[Opening Excerpt to read section]

Despite the varied infrastructures of companies across industries, one entity must drive all decisions-the consumer. No matter the challenge or the objective, every organization must focus strategy development processes around customer experience and satisfaction. Yet, while many businesses recognize that overall experience remains the essential differentiator in today's increasingly competitive landscape, most are still perplexed as to who within the enterprise should own responsibility for this crucial element.
While many leaders appear to believe that the customer experience should lie in the hands of one person or department within the organization, experts agree that said strategies cannot exist within a vacuum. Instead, the C-Suite must advocate for the customer, creating a top-down culture that involves employees from every area of the organization.
"If you're looking for one specific owner for customer experience, then you've got it wrong," says Gary Magenta, senior vice president at Root Inc. "Customer experience isn't about a single owner. It's about an entire corporate culture. It's a daily practice supported by all people within an organization. It's about everyone owning it."
One specific person or department, overall, cannot own the customer experience. The CEO and his or her leadership team, however, can bring the customer-centric culture to life by communicating its importance throughout the organization. Leaders must empower every employee to deliver superior customer service by providing the knowledge necessary to make real-time decisions, if necessary, and go beyond consumer expectations to drive advocacy and loyalty. This culture must put the customer first, as these important players must motivate all strategic decisions across the enterprise.

[Closing Excerpt to read section]
[Opening Data extract section]

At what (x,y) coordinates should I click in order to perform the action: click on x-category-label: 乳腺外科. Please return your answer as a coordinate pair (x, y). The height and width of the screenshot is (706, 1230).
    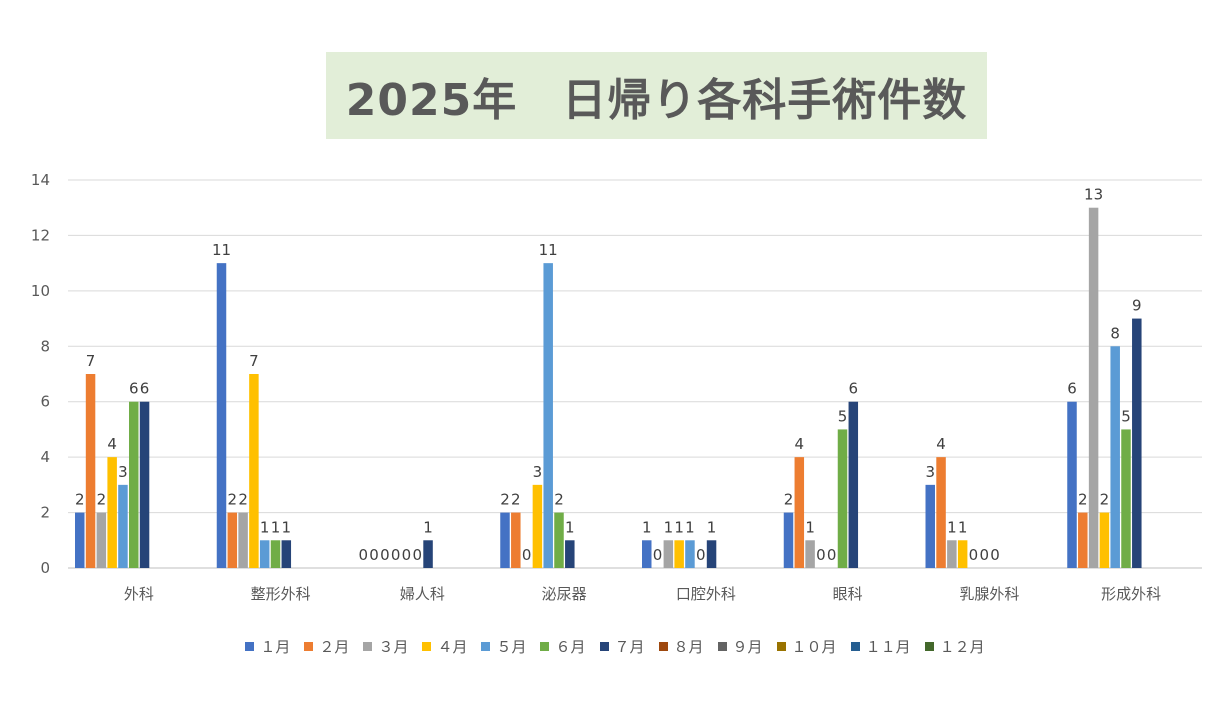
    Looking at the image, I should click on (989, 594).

[Closing Data extract section]
[Opening Data extract section]

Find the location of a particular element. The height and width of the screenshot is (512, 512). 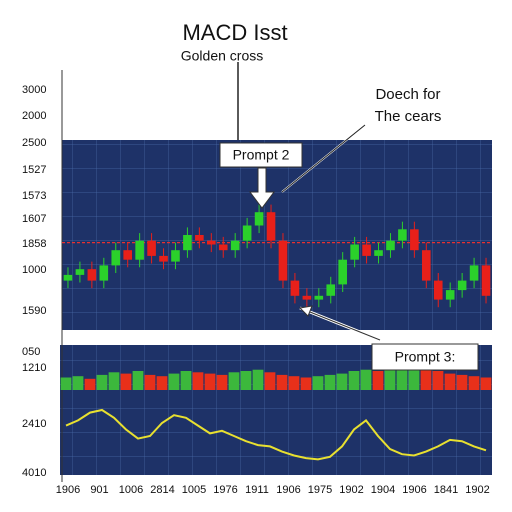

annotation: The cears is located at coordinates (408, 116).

[Closing Data extract section]
[Opening Data extract section]

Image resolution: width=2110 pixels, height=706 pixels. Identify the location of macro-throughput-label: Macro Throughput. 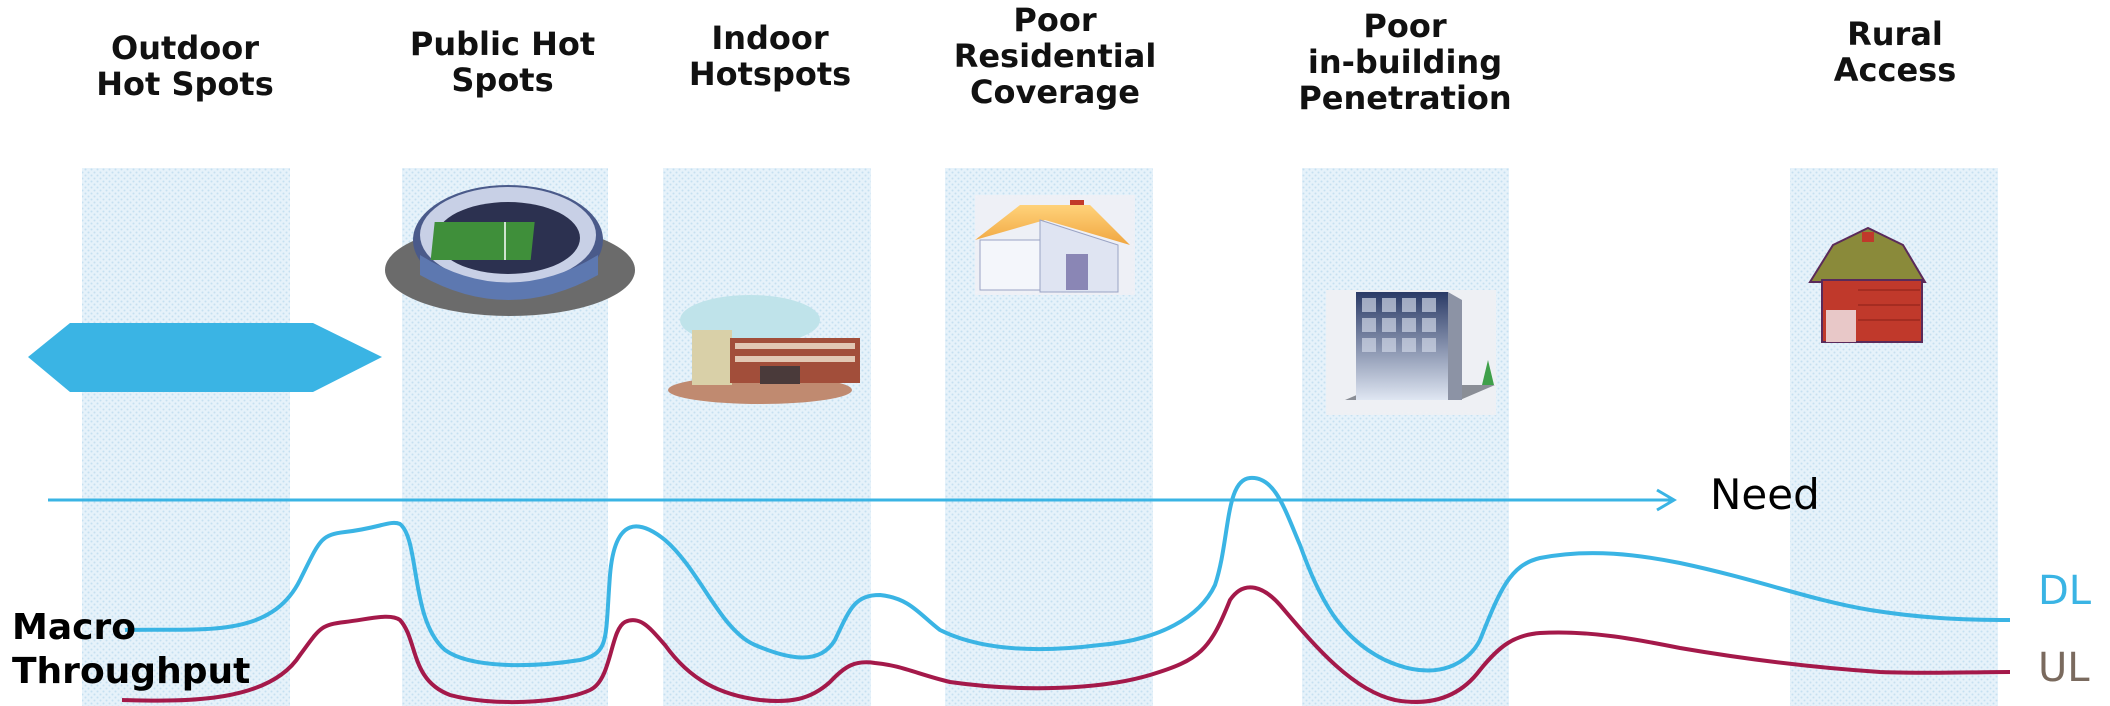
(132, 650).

[Closing Data extract section]

### [Questions on the material]
a) In the piece on customer experience, what position does Gary Magenta hold?
b) From the records, return the lines starting with the line that contains "Find the location" and going on through the line that contains "annotation: The cears", leaving out the pictures.

### [Response list]
a) He is senior vice president at Root Inc.

b)
Find the location of a particular element. The height and width of the screenshot is (512, 512). 

annotation: The cears is located at coordinates (408, 116).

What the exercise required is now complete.